Hunt for world's oldest WWW page leads to UNC Chapel Hill


May 25, 2013 (The News & Observer (Raleigh - McClatchy-Tribune Information Services via COMTEX) -- A global quest to find the first World Wide Web page has led to an antique computer at UNC-Chapel Hill.

A primitive iteration of that World Wide Web home page, created about a year after the birth of the web, has been preserved on a NeXT computer at UNC-CH.

It contains no graphics, no sounds, no variety of fonts. The page features explanatory text, typed on a paper-white background.
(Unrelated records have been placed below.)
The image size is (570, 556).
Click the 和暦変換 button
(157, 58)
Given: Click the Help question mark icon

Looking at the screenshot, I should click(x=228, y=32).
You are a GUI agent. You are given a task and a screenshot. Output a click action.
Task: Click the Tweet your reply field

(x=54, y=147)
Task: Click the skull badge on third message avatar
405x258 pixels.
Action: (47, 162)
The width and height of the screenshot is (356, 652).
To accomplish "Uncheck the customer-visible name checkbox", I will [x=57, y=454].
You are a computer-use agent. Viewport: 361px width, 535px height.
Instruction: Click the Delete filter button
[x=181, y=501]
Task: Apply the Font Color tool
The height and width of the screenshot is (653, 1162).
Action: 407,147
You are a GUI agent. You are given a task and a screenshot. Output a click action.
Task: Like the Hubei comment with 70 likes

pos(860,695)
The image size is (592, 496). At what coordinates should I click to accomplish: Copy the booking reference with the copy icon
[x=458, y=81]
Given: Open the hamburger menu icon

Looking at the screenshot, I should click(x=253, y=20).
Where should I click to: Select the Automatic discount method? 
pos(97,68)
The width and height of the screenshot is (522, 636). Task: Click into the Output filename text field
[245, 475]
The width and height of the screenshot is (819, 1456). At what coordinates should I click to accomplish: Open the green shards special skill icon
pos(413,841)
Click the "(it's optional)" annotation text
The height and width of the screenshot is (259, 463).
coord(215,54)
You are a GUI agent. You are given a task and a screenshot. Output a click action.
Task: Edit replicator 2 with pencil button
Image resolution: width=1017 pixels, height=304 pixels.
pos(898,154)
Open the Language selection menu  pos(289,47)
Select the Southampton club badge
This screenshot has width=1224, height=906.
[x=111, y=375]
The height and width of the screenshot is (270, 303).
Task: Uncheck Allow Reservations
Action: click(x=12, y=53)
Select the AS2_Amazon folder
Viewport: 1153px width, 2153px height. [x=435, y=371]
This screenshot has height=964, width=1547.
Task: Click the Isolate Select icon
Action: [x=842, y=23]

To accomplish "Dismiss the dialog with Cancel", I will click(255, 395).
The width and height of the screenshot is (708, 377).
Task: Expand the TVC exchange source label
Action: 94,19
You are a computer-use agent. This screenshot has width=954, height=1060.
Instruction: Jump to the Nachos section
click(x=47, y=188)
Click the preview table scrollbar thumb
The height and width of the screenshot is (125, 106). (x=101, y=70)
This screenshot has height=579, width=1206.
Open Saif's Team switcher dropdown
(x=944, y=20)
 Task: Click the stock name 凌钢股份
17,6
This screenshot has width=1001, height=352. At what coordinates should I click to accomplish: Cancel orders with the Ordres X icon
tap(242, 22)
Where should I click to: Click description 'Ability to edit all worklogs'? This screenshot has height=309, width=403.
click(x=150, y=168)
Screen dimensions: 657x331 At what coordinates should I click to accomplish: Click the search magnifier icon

It's embedded with the characteristic hyperlinks that would allow for multidimensional travel through the universe of digital data.



And it has been diligently preserved by UNC professor Paul Jones, who got a copy from the Sir Tim Berners-Lee, the scientist credited with inventing the World Wide Web.

Jones came forward this week to say he had the artifact after hearing an NPR story about the search.


The World Wide Web was created between 1989 and 1991 in Switzerland at the European Organization for Nuclear Research, known as CERN, to facilitate information exchanges between scientists and researchers. In 1993, CERN released it for public use without charging royalties. It was a utopian declaration of collaboration, universal access and decentralized control that made all competitors obsolete.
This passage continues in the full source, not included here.